Nog enkele hulpmiddelen: Legian (NIS2-check), NCSC (Herstel van een cyberincident) en DTC (incident response plan)
Conclusie
Het advies van de Rijksoverheid is om niet af te wachten tot de wet daadwerkelijk van kracht wordt, maar om op tijd voorbereid te zijn. Ja, maar hoe begin je dan? Begin met informatiebeveiliging borgen binnen de organisatie vanuit de norm ISO 27001. Al is een ISO-certificering geen doel voor een organisatie of een verplichting vanuit de NIS2, dan nog bevat deze aanpak een aantal belangrijke onderdelen die helpen en aansluiten op de vereisten. Dit is nuttig voor alle organisaties, van klein tot groot.
En verder:
- Start met een risicoanalyse
Een risicoanalyse of risk-assessment is een vast onderdeel van een ISO-aanpak. Hierin worden de beveiligingsrisico’s gedefinieerd. Daarna worden de risico’s gewaardeerd op kans (wat is de kans dat dit voorvalt?) en gevolgschade. Er ontstaat inzicht in de top tien risico’s op het gebied van security. Organisaties voldoen hiermee dus aantoonbaar aan een risico-gebaseerde aanpak.
- Richt een isms in
De ISO-aanpak spreekt van het borgen van informatiebeveiliging middels een managementsysteem. Dit heet het information security management system (isms). Eerder werd de plan-do-check-act-cyclus besproken, waardoor er continue verbetering optreedt. Risico’s en maatregelen worden geëvalueerd en bijgestuurd op periodieke basis. Ook heeft het management een belangrijke taak binnen het managementsysteem, en bovendien is het essentieel dat het management betrokken is.

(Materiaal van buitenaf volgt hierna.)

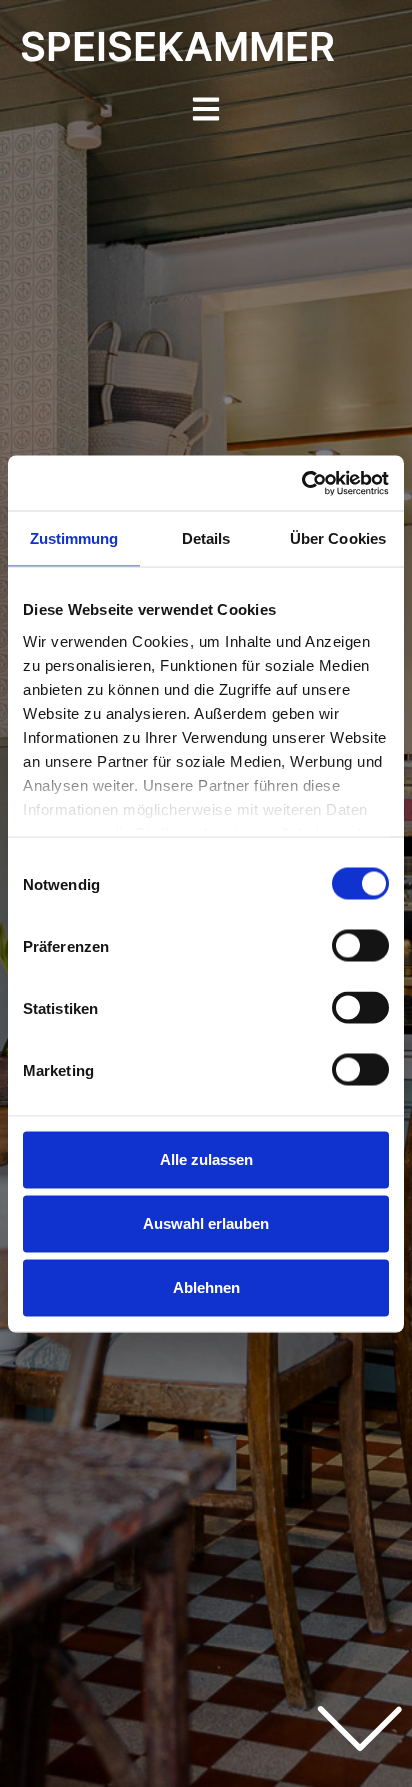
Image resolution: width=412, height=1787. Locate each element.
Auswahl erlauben (206, 1223)
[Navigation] (206, 109)
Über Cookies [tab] (338, 538)
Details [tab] (206, 538)
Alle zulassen (206, 1159)
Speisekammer (177, 46)
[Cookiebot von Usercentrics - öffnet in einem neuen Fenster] (301, 483)
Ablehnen (206, 1287)
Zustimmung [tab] (74, 538)
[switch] (360, 946)
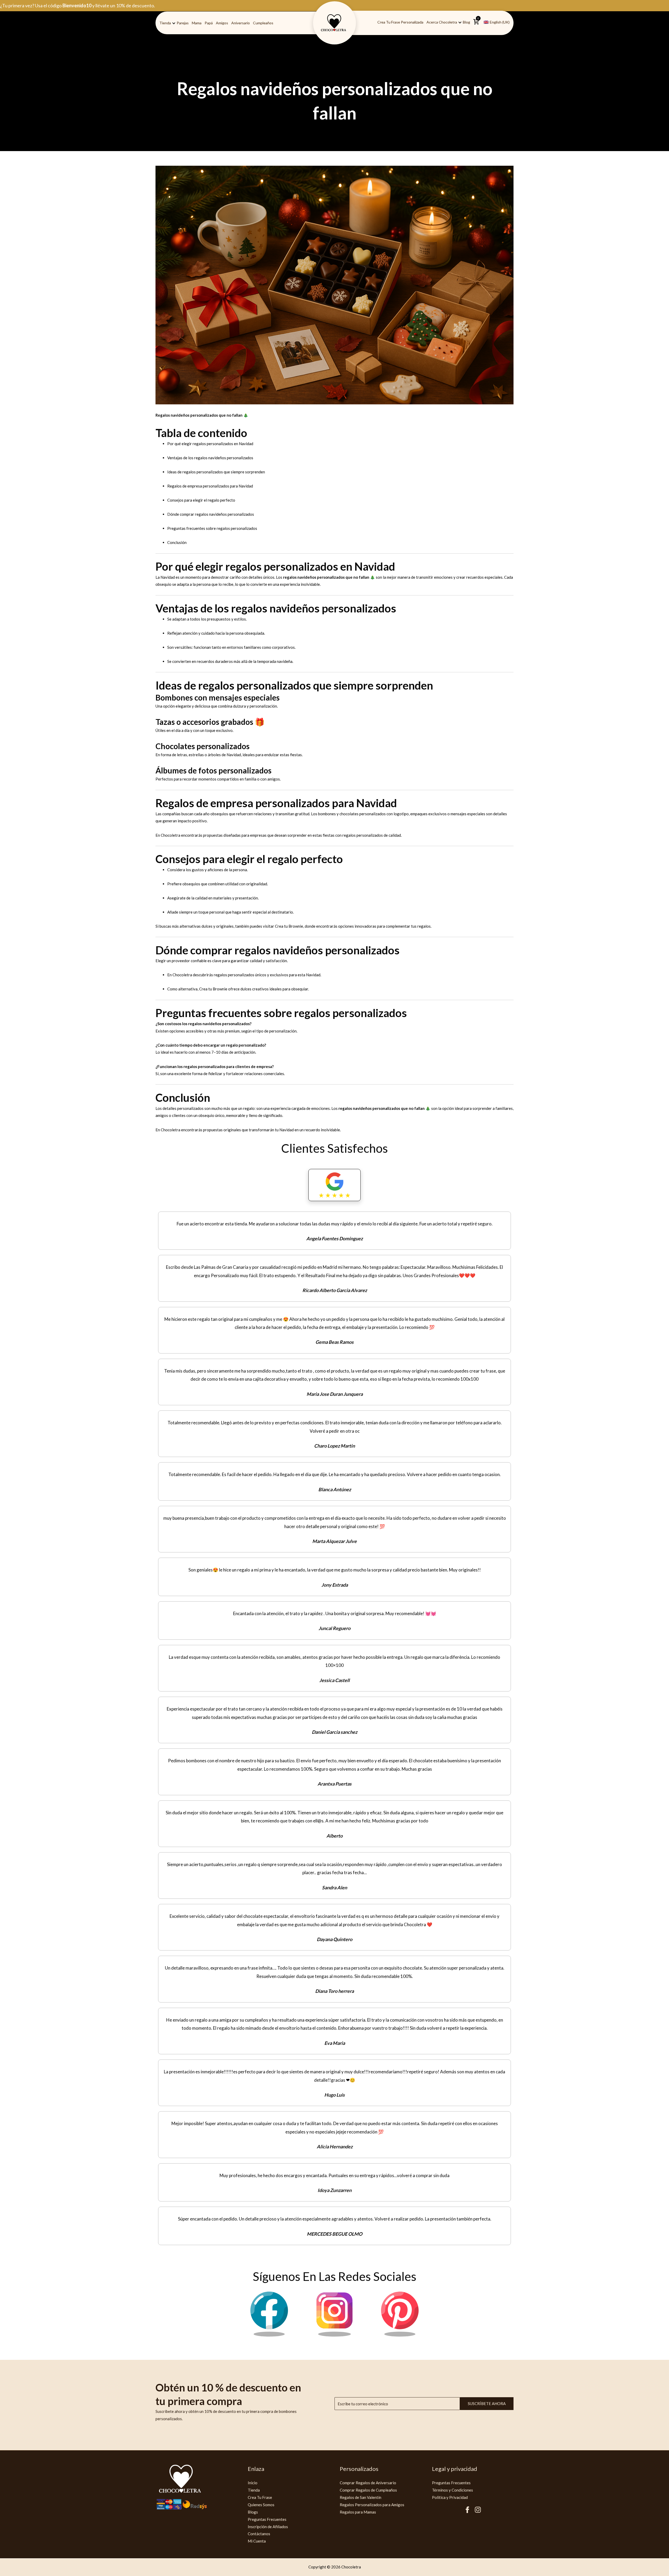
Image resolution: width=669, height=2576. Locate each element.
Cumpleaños (263, 23)
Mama (196, 23)
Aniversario (240, 23)
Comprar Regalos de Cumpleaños (368, 2490)
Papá (209, 23)
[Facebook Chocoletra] (269, 2335)
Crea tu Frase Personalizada (400, 22)
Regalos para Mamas (358, 2512)
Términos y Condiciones (452, 2490)
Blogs (253, 2512)
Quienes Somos (261, 2504)
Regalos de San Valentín (360, 2497)
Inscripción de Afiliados (268, 2526)
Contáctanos (259, 2533)
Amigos (222, 23)
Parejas (183, 23)
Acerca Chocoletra (441, 22)
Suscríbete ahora (487, 2403)
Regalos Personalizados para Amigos (372, 2504)
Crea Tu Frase (260, 2497)
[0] (476, 23)
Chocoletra (170, 835)
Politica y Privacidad (450, 2497)
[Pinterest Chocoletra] (400, 2335)
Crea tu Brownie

- Implementeer effectieve (basis)maatregelen
De ISO 27001-standaard kent een bijlage, namelijk ISO 27001: Annex A (ISO 27002). In deze bijlage staan de maatregelen die horen bij dit normenkader. De laatste versie (2022) omvat overigens een aantal aanpassingen ten opzichte van de vorige versie. Basismaatregelen, zoals die in artikel 21 van NIS2 worden beschreven, en waarnaar verwezen wordt, zijn te mappen met de deze set van IS027001-maatregelen. Op basis hiervan is te concluderen dat door het implementeren van ISO27001 en ISO27002, een enorme stap is richting naleving van de NIS2. Zo zijn organisaties goed voorbereid op de Cbw.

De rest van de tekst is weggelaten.